Posted on April 13, 2015 by Bill Coleman, PhD | Sexual Health | 1 Comment
If you have the CCR5 gene you could be immune to HIV.
Many northern Europeans and their decedents are immune to HIV. Up to 13% of people from Northern Europe are immune to HIV, and up to 10% of the population of the United States and Canada are partially immune. The gene is called CCR5, and it inhibits HIV from infecting a person.
If you have the CCR5 gene from both parents, you would be considered immune to HIV. If one of your parents has passed the gene to you, then you would be partially immune, reducing your changes by about 70%.
Being partially immune means that you do not have as many receptors to allow the HIV virus to enter your body, greatly reducing your risk. Should someone who is partially immune become infected, they would be considered a ‘slow progressor’, meaning they would not get sick from HIV for many years.
For someone who is already HIV positive, they may find knowing they are partially immune and would be less likely to experience difficulties as a result of having HIV. Some HIV positive people who are partially immune have worked with their physician to reduce their HIV medication and maintain an undetectable viral load count.
How to get tested for HIV immunity
www.delta-32.com is a website that provides the test kit (a cotton swab), that you move around in your cheek and mail back to the company.

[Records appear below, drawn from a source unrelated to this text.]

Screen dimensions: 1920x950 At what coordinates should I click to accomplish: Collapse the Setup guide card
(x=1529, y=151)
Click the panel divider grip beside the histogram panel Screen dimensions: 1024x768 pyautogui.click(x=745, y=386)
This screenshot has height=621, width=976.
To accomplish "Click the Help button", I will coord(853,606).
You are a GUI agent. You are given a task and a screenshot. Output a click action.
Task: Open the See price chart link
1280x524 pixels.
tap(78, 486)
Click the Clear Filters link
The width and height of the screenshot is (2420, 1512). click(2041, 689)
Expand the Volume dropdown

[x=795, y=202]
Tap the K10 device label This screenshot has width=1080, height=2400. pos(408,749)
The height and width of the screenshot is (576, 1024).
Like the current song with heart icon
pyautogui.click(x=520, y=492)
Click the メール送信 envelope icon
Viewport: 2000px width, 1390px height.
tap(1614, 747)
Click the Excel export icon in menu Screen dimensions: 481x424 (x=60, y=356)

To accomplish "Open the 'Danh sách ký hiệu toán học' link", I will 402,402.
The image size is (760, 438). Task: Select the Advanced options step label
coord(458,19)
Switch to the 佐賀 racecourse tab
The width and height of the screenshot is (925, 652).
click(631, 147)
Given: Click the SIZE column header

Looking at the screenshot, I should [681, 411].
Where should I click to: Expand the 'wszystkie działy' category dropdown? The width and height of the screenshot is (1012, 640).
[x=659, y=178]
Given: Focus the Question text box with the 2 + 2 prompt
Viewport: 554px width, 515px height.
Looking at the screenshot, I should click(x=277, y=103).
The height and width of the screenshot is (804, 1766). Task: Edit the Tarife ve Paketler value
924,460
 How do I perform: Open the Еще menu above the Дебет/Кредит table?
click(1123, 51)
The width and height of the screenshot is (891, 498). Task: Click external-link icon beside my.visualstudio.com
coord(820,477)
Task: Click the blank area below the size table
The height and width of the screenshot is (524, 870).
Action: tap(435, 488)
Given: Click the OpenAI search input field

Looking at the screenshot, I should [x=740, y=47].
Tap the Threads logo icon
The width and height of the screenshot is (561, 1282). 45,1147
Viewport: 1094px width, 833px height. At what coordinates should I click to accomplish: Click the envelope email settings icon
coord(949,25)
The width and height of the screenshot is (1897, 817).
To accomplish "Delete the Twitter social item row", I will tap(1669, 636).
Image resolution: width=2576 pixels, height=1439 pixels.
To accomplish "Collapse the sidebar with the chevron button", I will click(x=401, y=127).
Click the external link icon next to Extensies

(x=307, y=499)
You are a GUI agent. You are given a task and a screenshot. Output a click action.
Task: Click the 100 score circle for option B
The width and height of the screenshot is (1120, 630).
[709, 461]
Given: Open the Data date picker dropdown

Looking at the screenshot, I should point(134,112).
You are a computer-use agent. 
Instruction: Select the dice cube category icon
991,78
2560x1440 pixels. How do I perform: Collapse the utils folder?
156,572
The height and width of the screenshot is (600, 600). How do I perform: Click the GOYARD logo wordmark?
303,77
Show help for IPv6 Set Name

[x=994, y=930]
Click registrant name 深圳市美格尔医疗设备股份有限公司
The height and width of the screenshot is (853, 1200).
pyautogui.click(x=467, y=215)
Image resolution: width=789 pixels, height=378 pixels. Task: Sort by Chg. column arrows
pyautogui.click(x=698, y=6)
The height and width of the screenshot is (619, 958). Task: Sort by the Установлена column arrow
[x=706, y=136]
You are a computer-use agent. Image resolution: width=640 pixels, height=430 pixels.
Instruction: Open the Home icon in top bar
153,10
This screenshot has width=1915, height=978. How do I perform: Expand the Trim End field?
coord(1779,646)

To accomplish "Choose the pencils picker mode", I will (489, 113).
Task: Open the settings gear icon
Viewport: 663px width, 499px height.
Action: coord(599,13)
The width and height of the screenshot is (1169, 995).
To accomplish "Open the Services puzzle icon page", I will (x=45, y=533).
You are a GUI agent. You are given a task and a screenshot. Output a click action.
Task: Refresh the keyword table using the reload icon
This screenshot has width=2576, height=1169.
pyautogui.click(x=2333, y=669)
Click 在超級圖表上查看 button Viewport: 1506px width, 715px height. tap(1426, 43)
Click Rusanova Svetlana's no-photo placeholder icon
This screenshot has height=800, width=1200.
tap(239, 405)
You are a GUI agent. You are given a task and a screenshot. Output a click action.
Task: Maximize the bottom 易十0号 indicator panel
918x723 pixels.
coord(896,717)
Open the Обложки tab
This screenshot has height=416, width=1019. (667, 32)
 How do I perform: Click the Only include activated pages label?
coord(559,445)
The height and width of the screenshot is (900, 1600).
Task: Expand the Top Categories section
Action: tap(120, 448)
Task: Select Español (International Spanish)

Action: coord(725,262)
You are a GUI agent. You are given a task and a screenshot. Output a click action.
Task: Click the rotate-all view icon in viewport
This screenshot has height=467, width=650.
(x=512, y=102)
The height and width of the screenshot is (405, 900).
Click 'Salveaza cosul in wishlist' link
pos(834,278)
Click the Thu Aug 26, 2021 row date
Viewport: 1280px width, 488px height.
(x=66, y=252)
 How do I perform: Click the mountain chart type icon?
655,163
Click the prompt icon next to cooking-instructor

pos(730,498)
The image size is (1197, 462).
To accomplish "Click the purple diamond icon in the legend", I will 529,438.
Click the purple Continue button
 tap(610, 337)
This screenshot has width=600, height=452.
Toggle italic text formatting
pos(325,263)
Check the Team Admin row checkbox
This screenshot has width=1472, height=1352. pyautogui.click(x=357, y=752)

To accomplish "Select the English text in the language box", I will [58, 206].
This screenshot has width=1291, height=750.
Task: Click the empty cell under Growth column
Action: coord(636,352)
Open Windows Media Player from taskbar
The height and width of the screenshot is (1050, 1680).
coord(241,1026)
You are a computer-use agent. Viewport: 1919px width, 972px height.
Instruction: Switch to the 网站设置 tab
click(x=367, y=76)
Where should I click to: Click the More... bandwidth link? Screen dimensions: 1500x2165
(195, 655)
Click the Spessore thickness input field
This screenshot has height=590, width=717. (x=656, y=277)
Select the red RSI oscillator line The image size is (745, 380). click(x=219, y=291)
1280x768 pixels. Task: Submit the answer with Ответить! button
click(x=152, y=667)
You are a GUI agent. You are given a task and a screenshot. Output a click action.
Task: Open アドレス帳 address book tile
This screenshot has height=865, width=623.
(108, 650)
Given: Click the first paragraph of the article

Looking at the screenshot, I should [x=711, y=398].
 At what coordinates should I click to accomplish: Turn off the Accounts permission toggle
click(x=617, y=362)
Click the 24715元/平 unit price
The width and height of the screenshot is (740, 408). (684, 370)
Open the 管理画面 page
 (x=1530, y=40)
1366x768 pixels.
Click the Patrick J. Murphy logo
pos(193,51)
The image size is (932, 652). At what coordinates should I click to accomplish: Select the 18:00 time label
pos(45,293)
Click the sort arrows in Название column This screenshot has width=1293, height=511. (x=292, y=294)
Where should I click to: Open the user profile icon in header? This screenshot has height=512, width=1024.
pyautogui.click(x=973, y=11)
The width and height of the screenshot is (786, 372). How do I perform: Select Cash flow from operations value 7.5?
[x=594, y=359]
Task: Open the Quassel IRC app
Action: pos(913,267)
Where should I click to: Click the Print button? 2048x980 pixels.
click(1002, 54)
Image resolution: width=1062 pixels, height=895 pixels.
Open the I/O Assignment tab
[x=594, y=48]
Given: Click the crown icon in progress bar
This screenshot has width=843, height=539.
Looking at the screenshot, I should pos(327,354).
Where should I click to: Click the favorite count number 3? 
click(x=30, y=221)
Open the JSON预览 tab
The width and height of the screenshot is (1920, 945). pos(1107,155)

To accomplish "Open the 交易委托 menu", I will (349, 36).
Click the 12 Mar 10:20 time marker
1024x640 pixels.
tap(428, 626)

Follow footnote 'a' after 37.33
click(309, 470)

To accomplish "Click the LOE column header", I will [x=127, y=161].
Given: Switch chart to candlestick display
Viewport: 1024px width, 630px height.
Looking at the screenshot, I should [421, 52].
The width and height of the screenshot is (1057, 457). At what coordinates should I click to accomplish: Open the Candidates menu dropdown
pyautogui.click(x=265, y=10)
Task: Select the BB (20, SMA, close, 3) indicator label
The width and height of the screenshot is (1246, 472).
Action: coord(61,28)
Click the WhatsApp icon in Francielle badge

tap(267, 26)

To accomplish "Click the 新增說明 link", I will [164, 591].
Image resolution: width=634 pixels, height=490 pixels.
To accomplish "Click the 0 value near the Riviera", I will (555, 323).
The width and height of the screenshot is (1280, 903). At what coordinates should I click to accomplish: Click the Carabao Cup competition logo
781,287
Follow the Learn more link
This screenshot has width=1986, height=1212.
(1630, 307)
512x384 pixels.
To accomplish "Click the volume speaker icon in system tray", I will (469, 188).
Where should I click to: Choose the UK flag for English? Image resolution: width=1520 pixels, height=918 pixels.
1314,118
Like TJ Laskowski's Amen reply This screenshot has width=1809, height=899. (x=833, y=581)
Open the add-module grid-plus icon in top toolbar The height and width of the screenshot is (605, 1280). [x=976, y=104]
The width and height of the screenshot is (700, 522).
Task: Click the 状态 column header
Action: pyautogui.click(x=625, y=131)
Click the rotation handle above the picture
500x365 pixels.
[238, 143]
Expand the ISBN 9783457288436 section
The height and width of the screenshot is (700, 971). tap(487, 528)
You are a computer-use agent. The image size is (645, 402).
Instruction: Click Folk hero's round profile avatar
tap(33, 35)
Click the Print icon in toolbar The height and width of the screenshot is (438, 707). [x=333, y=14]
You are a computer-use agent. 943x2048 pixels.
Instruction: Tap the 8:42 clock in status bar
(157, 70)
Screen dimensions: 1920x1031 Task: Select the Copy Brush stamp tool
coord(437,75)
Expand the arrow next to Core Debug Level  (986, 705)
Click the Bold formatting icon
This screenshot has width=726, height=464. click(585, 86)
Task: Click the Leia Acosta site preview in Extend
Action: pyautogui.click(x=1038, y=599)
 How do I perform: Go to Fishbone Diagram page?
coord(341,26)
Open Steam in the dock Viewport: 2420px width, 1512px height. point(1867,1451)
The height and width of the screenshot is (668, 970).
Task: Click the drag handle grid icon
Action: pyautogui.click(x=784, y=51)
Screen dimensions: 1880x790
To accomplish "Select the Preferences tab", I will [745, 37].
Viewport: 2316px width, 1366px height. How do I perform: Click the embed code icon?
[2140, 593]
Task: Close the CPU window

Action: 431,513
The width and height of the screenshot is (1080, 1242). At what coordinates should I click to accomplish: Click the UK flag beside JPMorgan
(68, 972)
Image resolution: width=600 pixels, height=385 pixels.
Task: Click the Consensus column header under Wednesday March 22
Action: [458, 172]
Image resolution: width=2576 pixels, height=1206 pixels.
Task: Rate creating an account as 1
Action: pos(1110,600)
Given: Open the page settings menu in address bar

They will then conduct a series of tests and send back the results. The cost is $199 CDN in Canada and $199 USD in the United States.
Why get tested?
Some people may change their sexual behaviours and activities if they knew they were immune to HIV. Some people will worry less about sex and HIV if they know they are immune or partially immune. You have to decide if you wish to know if you are immune to HIV, and if it would be helpful for you.
The FDA has recently approved the use of inserting the CCR5 genes into HIV positive patients to explore a cure for HIV.
Nothing is 100%. In 2002 it was found there were rare cases of ‘immune’ persons who seroconverted and became HIV positive. The chances of becoming HIV positive if you are immune to HIV are extremely low but are not impossible.